AINDA A STASILÂNDIA E O BESOURO AMERICANO
Caros leitores (todos os seis), no último episódio, comentei o livro "Stasilândia" de Anna Funder (Companhia das Letras, coleção "Jornalismo Literários"). Pois vai mais um trecho. Anna conta que, logo depois da guerra, os alemães orientais, controlados pela União Soviética, iniciaram um processo de reeducação. Os nazistas converteram-se em comunistas e, a certa altura, a "história" foi recontada. Nazistas eram apenas aqueles que haviam ficado no Leste. No Oeste estavam os revolucionários.
Mas eis a surpresa. De certa forma, o regime comunista, já em 1946 e ainda sob o controle dos soviéticos, reproduzia a Alemanha Nazista. Diz Anna em trecho do livro: "os comunistas fundaram a Pioniere, uma organização juvenil destinada a instilar nas crianças o amor por Marx e pelo país. Para os mais velhos, já existia a Juventude Livre Alemã. Esse arranjo espelhava com exatidão as Pimpfe nazistas, no caso das crianças pequenas, e a Juventude Hitlerista, no tocante aos adolescentes. As pessoas brincavam, dizendo que a Juventude Livre Alemã e a Juventude Hitlerista eram tão parecidas que só a cor do lenço no pescoço as distinguia. Em ambas, havia reuniões, tochas, juramentos e, para os jovens de treze anos, uma cerimônia completa de 'crisma', com velas e fórmulas que mais pareciam orações."

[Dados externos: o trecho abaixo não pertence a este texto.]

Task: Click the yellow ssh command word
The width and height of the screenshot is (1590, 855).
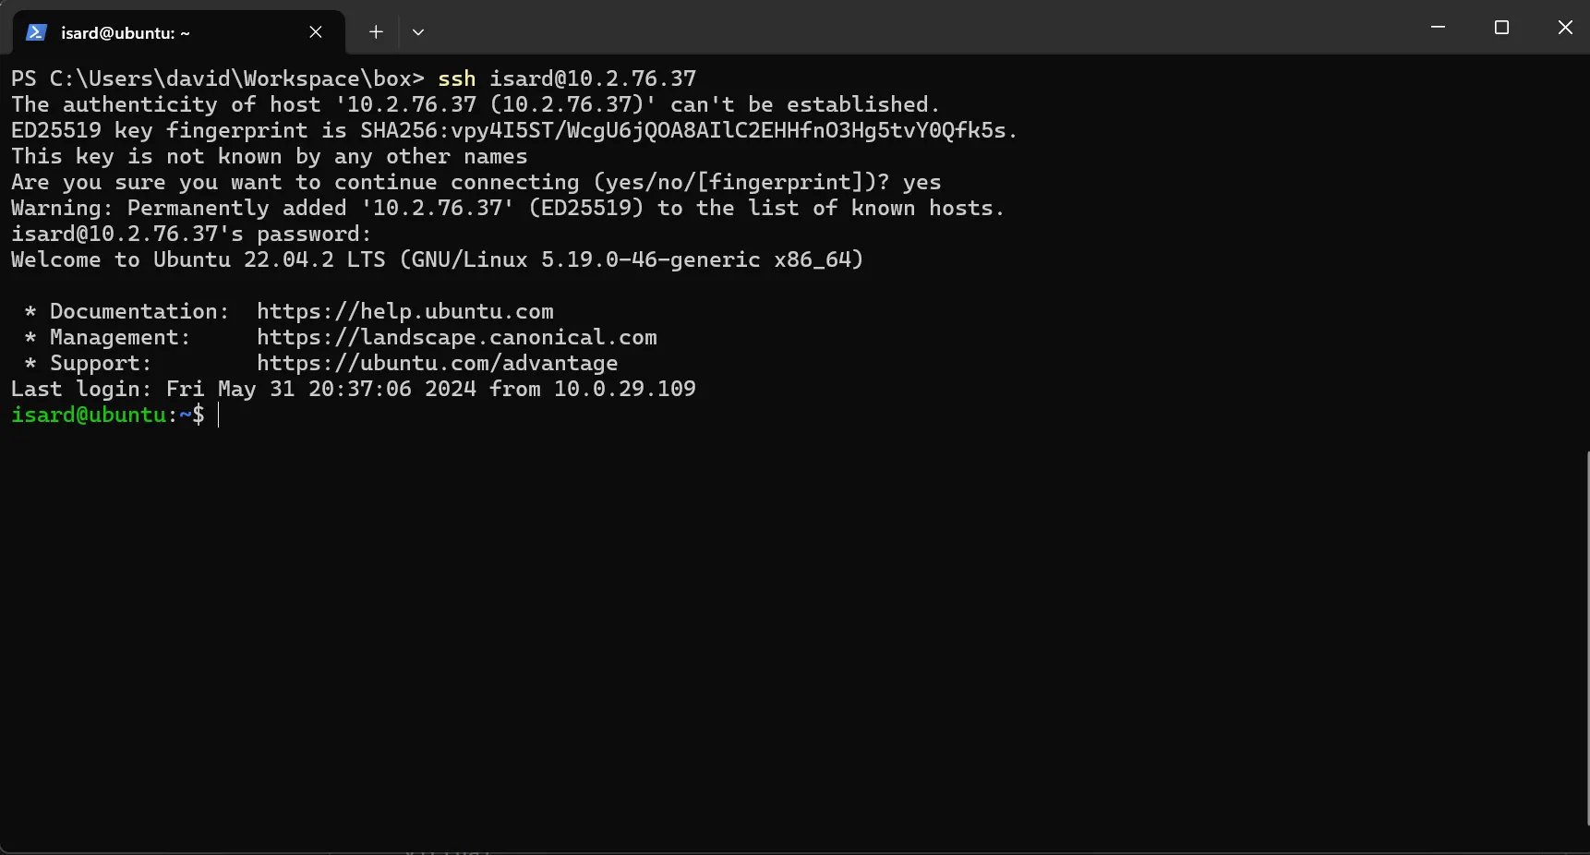Action: coord(456,78)
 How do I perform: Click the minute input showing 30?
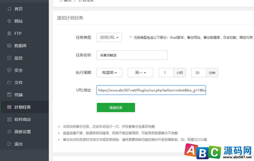pos(198,73)
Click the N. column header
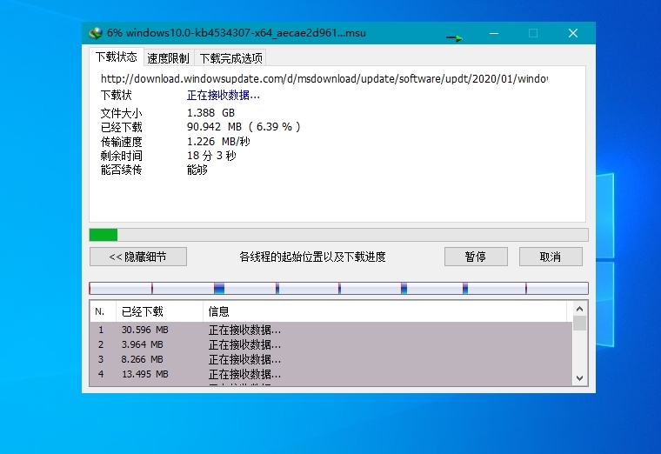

Em 1948, os russos encheram-se de Berlim Ocidental, uma ilhota de imperialismo encravada no lado comunista, e decidiram que era hora de eliminá-los. De que maneira? Simples. Cercando-os. Vale lembrar que Berlim só era alcançada, do lado ocidental, através de uma ponte aérea. A capital da Alemanha capitalista era Bonn. Em 28 de janeiro, Stalin enviou ordens para que a usina de energia elétrica oriental que abastecia a cidade fosse desligada. Os 2 milhões de alemães ocidentais que morressem à míngua e no escuro.
Os aliados, então, traçaram um plano para socorrer Berlim Ocidental. De junho de 1948 a outubro de 1949, aviões americanos e britânicos fizeram 277.728 vôos, atravessando o espaço aéreo soviético para lançar sacos de alimentos, roupas, remédios, cigarros e equipamentos – incluindo-se aí, pasmem, os componentes necessários para a construção de uma nova usina.
Agora o episódio marxista, mas de tendência Groucho. No Ocidente, esses aviões ficaram conhecidos como Rosinenbomber (bombardeiros de uvas passas), uma referência aos alimentos que eram despejados pelos aviões. No lado comunista da Alemanha, a versão foi modificada. O que os inimigos jogavam eram besouros sobre a plantação da Alemanha Oriental, com o objetivo de arruinar as plantações. Daí nasceu a campanha "DETENHAM O BESOURO AMERICANO". Como, naquela época, o açúcar era escasso e o doce um luxo, as crianças foram incentivadas a ir para os campos em busca de besouros e larvas. Cada besouro valia dez centavos. As larvas, cinco centavos. Cem besouros valiam dez cupons de açúcar. Ou seja, as crianças passavam o tempo livre à cata dos "inimigos do comunismo". Assim o regime forjava um patriota. O problema é que as crianças cresceram, julgaram que o açúcar era pouco – em miúdos, recompensa de cavalos – e daí não houve comunismo que resolvesse. Deu no que deu.